* _WHAT YOU WILL DO_: Restate word for word the entries below, starting with the line with "Open the extensions puzzle icon" and continuing through the line with "Given: Click the 'Ci troviamo a' text". Include both of those lines and no others.

* _DATA EXTRACT_:
☆ ☆ ☆ ☆
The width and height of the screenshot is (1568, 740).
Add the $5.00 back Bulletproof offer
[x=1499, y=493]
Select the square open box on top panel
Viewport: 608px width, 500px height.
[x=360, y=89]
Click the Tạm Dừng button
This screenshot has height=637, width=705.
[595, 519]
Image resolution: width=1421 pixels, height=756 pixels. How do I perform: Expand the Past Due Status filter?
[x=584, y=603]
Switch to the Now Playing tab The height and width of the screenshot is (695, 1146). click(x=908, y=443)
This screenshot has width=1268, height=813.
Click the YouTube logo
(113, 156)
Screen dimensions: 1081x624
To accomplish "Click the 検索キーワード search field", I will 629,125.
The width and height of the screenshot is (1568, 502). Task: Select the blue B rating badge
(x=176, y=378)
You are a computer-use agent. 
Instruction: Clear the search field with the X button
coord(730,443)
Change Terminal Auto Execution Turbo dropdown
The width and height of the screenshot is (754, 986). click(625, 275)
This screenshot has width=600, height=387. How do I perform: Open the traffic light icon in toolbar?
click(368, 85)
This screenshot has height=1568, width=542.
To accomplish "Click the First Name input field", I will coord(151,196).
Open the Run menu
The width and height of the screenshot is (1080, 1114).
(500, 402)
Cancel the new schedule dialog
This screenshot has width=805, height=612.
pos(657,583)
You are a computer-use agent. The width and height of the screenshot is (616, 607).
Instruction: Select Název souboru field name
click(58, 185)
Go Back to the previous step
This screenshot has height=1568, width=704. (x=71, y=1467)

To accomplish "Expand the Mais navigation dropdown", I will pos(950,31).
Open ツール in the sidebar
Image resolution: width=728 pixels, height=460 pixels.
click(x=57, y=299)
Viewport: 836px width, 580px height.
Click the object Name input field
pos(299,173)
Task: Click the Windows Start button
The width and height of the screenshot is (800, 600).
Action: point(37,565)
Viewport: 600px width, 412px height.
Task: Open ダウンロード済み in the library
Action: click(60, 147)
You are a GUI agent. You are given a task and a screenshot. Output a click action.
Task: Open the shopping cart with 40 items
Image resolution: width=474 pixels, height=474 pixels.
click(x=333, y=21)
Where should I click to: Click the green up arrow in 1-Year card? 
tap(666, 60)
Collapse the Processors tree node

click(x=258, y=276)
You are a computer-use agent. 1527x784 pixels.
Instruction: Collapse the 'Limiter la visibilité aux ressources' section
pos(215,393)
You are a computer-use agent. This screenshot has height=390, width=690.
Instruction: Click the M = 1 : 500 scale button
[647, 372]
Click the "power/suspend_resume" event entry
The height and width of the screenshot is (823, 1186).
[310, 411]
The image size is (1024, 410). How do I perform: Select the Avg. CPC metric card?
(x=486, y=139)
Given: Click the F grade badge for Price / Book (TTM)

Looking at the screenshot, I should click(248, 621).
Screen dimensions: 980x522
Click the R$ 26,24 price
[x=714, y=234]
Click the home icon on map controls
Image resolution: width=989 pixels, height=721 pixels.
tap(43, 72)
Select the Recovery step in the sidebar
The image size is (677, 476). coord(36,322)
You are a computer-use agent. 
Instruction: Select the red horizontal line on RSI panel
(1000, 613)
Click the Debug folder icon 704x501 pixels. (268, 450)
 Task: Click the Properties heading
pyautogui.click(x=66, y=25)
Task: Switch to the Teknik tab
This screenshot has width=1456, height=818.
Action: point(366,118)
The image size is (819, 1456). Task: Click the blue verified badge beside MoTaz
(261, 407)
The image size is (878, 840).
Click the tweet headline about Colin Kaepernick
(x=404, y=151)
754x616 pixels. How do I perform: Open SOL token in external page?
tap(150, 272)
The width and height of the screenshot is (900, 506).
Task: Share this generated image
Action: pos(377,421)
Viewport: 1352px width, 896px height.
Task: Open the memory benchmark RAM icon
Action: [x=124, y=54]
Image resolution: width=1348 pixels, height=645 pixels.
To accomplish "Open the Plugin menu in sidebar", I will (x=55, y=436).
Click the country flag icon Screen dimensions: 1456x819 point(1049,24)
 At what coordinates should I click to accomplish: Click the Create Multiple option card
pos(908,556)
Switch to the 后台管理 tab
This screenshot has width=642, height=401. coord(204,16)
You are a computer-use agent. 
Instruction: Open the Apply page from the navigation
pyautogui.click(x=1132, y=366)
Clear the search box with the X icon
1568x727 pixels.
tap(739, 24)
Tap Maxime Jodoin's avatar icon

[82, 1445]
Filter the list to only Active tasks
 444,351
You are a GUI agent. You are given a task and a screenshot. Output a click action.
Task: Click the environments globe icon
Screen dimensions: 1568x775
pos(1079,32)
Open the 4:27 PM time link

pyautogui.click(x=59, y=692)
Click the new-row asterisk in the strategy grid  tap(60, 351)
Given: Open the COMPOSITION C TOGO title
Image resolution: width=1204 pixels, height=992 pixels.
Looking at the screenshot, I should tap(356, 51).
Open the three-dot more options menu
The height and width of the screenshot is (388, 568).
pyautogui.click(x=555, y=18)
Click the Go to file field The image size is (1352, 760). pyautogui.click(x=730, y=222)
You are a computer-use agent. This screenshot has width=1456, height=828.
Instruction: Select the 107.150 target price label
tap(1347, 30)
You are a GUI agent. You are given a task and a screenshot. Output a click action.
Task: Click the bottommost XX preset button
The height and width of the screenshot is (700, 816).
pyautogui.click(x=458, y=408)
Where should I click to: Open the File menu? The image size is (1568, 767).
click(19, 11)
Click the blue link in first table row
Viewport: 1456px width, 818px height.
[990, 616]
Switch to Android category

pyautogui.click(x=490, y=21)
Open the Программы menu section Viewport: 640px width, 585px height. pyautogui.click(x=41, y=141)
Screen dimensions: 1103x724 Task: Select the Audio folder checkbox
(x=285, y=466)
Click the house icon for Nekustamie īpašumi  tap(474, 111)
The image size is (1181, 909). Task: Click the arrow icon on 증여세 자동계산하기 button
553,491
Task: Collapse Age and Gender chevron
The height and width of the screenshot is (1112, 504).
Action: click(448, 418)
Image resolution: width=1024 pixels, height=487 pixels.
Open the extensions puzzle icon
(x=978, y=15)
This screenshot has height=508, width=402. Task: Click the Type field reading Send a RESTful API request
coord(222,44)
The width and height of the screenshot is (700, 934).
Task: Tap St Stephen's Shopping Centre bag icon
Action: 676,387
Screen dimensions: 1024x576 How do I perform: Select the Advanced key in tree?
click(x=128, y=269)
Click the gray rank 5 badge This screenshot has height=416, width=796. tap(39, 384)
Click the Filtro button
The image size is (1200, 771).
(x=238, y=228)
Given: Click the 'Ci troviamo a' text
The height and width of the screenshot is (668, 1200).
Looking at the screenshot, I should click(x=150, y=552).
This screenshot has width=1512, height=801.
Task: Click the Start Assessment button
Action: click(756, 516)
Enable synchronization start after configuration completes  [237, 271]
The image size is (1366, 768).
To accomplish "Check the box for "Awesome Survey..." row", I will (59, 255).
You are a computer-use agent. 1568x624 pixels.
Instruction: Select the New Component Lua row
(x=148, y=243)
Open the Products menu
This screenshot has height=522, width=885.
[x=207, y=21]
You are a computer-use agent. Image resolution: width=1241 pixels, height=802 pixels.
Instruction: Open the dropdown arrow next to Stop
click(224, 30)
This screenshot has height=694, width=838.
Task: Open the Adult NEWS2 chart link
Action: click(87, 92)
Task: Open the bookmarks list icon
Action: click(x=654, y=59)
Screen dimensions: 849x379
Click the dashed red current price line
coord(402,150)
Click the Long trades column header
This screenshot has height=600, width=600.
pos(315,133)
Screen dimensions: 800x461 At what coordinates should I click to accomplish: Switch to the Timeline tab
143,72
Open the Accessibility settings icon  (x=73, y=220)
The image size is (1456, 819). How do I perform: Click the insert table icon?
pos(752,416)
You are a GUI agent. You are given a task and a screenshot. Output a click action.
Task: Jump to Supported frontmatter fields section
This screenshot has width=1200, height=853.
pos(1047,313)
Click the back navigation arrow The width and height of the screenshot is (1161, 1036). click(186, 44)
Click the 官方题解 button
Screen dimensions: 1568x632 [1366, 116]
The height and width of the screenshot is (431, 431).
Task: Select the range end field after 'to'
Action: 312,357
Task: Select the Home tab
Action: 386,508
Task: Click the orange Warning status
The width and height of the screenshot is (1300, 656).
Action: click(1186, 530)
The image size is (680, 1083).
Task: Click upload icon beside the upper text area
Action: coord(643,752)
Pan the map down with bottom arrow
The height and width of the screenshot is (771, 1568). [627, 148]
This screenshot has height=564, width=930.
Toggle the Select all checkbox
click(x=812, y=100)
☆ ☆ ☆ ☆
* _OUTPUT BELOW_:
Open the extensions puzzle icon
(x=978, y=15)
This screenshot has height=508, width=402. Task: Click the Type field reading Send a RESTful API request
coord(222,44)
The width and height of the screenshot is (700, 934).
Task: Tap St Stephen's Shopping Centre bag icon
Action: 676,387
Screen dimensions: 1024x576 How do I perform: Select the Advanced key in tree?
click(x=128, y=269)
Click the gray rank 5 badge This screenshot has height=416, width=796. tap(39, 384)
Click the Filtro button
The image size is (1200, 771).
(x=238, y=228)
Given: Click the 'Ci troviamo a' text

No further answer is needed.